Markets closed higher on Monday afternoon in advance of the highly-anticipated U.S. midterm elections on Tuesday, November 8, rallying for the second day in a row. The major indexes were still down overall for the week last week due to strong October employment data, the 0.75% interest rate increase from the Fed, and continuing underwhelming earnings reports.
“Focusing on midterms, historically, the broader U.S. equity market has, on average, reacted positively to the reigning political party’s ability to retain its position in both chambers of Congress,” wrote Abhishek Gupta and Román Mendoza from MSCI Research in a recent note, reported Yahoo Finance. “A flip in control has led to uncertainty around the ability of the president’s party to pass bills and influence regulations, leading to enhanced volatility on a relative basis.”
It’s potentially more volatility for markets that have bounced on and off every new economic report, government data, and regulatory meeting this year as investors constantly try to absorb and anticipate the impacts of persistent inflation and unprecedented quantitative tightening alongside aggressive interest rate hikes from the Fed.
Managed Futures Offer Non-Correlated Performance
Managed futures have provided some outsize performance, a huge bonus on top of the non-correlated hedging opportunities the strategy can provide during times of increased volatility for portfolios.
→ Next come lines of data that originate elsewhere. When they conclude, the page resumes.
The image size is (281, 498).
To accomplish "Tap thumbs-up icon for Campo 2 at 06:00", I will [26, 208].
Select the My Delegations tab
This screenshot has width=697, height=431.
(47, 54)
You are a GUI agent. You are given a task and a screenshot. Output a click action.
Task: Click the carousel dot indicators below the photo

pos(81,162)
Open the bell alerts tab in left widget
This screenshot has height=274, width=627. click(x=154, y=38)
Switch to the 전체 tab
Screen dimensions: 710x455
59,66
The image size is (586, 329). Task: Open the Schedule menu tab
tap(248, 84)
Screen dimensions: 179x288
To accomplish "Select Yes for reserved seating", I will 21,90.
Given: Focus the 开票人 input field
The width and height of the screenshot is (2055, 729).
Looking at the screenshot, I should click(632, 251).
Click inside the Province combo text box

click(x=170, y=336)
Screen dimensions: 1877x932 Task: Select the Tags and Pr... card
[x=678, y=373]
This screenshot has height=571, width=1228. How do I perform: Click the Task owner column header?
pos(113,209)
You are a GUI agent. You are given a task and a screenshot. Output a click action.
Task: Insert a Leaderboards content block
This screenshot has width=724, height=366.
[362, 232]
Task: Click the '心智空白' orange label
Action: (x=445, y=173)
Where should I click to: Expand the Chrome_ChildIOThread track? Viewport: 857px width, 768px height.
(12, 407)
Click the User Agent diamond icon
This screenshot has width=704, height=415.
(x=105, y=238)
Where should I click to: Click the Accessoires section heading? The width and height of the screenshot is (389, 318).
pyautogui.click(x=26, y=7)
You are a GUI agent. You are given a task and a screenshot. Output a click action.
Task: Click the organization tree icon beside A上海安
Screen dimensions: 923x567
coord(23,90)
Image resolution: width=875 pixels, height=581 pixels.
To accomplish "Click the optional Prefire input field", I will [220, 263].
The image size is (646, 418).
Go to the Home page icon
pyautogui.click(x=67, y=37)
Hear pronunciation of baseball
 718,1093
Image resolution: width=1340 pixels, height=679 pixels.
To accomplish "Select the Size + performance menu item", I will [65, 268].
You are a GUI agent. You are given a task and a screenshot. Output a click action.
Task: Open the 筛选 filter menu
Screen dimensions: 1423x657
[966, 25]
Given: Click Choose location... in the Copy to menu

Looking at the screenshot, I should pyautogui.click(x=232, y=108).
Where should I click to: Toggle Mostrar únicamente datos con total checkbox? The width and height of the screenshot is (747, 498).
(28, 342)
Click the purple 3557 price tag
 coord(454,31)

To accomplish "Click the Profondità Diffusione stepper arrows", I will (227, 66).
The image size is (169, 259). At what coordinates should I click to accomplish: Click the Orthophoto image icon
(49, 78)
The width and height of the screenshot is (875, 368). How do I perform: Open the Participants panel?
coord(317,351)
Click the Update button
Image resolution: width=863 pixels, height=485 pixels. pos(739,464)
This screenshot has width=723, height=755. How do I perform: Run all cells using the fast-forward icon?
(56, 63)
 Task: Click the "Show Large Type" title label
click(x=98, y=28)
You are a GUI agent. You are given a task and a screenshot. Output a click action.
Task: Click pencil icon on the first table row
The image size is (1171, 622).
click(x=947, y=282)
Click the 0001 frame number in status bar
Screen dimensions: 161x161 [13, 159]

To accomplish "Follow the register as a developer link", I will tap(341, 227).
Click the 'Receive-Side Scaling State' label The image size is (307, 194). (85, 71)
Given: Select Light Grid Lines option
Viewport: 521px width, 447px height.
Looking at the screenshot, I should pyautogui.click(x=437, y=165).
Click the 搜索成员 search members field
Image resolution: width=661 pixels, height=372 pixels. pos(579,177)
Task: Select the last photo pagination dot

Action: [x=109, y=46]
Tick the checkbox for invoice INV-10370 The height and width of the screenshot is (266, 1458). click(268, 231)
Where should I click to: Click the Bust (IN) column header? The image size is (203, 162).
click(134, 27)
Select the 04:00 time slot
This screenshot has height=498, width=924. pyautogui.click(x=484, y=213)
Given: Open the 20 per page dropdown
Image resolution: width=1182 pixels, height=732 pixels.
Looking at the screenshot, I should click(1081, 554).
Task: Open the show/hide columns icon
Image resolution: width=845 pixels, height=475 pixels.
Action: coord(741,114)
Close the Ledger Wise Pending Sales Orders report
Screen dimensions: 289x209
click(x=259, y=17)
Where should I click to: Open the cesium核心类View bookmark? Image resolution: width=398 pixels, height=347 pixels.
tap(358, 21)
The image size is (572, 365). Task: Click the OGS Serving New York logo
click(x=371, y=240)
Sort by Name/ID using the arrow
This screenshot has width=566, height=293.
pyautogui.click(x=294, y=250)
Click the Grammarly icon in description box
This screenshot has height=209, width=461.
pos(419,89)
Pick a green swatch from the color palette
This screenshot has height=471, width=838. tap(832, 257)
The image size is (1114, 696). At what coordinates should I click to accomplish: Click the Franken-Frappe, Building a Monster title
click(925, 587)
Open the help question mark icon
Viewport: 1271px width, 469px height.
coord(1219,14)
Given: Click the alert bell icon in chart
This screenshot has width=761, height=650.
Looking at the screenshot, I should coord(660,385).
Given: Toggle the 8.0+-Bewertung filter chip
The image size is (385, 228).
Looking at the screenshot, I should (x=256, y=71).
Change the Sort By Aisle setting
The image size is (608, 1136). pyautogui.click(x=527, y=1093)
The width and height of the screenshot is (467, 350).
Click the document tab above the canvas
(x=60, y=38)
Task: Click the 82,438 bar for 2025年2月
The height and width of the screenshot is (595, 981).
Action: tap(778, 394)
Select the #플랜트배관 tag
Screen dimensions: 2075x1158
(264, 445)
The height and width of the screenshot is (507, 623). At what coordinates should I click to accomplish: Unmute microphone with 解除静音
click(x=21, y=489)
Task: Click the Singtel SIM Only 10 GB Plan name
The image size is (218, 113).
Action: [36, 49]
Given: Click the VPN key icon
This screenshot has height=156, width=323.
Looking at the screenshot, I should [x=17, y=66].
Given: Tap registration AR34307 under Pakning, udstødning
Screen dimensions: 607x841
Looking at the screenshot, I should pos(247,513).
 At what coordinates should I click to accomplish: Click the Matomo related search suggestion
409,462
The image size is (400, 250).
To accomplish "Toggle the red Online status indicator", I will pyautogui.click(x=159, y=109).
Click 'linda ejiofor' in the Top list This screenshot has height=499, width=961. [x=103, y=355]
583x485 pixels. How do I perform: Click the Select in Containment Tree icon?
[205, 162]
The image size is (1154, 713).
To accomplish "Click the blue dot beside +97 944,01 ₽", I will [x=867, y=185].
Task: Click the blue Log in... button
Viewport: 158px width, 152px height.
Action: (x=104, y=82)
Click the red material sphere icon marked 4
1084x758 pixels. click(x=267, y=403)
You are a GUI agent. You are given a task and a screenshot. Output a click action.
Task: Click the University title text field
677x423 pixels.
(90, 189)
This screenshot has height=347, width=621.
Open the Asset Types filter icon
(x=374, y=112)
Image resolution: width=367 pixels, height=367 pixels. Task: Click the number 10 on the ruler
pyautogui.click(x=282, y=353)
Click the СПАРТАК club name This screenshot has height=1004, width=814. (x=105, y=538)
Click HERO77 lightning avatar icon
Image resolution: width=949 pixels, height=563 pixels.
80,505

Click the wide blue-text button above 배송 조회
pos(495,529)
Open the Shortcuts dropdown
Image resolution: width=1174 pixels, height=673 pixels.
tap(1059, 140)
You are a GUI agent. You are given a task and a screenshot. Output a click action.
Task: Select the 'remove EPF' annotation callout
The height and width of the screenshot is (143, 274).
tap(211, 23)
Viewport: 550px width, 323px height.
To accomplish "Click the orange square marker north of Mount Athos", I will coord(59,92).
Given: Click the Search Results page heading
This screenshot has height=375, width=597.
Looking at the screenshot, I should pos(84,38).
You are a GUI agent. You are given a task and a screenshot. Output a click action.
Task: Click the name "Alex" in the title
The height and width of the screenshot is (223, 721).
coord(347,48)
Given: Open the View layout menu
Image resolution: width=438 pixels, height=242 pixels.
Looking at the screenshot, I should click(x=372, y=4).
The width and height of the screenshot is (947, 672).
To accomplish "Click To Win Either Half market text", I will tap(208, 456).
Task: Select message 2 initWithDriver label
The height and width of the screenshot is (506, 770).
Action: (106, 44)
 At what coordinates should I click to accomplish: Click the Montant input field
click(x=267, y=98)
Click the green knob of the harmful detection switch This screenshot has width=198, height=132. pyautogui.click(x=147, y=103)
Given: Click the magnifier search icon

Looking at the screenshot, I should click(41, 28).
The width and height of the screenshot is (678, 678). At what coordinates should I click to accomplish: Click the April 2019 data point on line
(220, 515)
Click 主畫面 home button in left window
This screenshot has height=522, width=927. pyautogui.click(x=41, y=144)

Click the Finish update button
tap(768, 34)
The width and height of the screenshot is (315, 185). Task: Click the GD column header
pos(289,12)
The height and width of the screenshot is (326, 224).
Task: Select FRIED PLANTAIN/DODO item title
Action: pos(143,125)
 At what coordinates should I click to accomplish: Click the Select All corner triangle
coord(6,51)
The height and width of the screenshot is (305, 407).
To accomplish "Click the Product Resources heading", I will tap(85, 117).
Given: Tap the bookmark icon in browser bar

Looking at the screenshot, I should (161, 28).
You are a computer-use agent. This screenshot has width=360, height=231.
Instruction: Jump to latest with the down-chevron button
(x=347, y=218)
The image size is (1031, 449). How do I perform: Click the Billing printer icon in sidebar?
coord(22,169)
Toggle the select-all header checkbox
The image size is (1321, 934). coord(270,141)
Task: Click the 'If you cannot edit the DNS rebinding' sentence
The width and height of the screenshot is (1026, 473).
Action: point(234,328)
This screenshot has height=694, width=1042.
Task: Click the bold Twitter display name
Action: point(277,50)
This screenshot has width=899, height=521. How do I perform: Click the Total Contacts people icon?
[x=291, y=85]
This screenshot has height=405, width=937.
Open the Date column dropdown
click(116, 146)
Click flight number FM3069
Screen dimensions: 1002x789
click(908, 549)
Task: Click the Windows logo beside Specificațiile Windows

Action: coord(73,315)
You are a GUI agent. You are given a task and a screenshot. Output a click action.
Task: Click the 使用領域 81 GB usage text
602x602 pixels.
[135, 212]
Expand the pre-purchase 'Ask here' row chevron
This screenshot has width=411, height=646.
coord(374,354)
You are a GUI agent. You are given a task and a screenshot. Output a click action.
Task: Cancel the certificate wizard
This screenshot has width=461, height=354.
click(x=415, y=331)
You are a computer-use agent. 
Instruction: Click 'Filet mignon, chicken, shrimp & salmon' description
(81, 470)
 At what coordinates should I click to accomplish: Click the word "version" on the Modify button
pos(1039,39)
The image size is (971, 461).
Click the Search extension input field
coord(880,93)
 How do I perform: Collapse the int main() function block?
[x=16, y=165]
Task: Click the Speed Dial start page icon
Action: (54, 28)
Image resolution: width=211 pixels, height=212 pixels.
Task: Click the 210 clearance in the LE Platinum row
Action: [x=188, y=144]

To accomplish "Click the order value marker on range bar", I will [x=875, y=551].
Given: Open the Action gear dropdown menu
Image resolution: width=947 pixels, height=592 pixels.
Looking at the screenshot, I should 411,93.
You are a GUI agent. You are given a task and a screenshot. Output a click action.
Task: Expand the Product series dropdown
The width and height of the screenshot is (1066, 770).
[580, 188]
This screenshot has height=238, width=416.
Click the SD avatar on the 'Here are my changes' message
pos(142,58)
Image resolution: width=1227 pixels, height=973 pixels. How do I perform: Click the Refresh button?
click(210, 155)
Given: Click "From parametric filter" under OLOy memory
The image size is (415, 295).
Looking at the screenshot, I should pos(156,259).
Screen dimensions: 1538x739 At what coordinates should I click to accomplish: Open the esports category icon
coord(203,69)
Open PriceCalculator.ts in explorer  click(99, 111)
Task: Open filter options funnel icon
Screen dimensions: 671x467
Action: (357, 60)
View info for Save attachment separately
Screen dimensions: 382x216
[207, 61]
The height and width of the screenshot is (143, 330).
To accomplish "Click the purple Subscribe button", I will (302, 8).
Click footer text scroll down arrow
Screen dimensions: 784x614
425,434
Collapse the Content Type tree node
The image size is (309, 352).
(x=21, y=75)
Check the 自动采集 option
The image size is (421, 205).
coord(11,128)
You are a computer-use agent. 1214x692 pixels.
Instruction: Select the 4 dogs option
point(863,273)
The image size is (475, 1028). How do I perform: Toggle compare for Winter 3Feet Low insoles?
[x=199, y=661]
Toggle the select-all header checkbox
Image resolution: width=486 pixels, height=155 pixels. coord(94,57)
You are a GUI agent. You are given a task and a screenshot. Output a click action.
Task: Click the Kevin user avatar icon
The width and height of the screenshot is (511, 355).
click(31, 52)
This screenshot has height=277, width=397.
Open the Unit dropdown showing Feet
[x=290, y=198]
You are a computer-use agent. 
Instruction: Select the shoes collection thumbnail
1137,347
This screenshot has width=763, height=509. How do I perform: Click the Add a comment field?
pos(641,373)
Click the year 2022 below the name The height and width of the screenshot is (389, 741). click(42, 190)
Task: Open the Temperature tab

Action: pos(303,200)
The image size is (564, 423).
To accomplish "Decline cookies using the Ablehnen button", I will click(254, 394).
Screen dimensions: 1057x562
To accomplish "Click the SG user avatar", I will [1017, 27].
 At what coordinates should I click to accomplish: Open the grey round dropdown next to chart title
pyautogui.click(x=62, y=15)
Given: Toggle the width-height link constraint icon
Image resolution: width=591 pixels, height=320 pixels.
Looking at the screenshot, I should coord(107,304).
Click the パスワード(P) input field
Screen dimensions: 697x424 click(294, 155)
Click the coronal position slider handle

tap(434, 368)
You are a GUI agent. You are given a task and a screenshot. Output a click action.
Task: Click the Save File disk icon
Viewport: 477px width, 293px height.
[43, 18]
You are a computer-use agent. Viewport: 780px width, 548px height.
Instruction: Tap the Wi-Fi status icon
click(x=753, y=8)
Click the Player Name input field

The KFA Mount Lucas Index Strategy ETF (KMLM ) from KFAFunds, a KraneShares company, invests in futures contracts in commodities, currencies, and global bond markets and has had an outstanding performance this year.
KMLM’s benchmark is the KFA MLM Index, and the fund invests in commodity currency and global fixed income futures contracts. The underlying index uses a trend-following methodology and is a modified version of the MLM Index, which measures a portfolio containing currency, commodity, and global fixed income futures.
The index and KMLM offer possible hedges for equity, bond, and commodity risk and have demonstrated a negative correlation to both equities and bonds in bull and bear markets. Investing in managed futures offers diversification for portfolios, and carrying them within a portfolio can potentially help mitigate losses during market volatility and sinking prices.
The index weights the three different futures contract types by their relative historical volatility, and within each type of futures contract, the underlying markets are equal dollar-weighted. Futures contracts will be rolled forward on a market-by-market basis as they near expiration.
Futures contracts in the index include 11 commodities, six currencies, and five global bond markets.
The index evaluates the trading signals of markets every day, rebalances on the first day of each month, invests in securities with maturities of up to 12 months, and expects to invest in ETFs to gain exposure to debt instruments.
KMLM carries an expense ratio of 0.92%.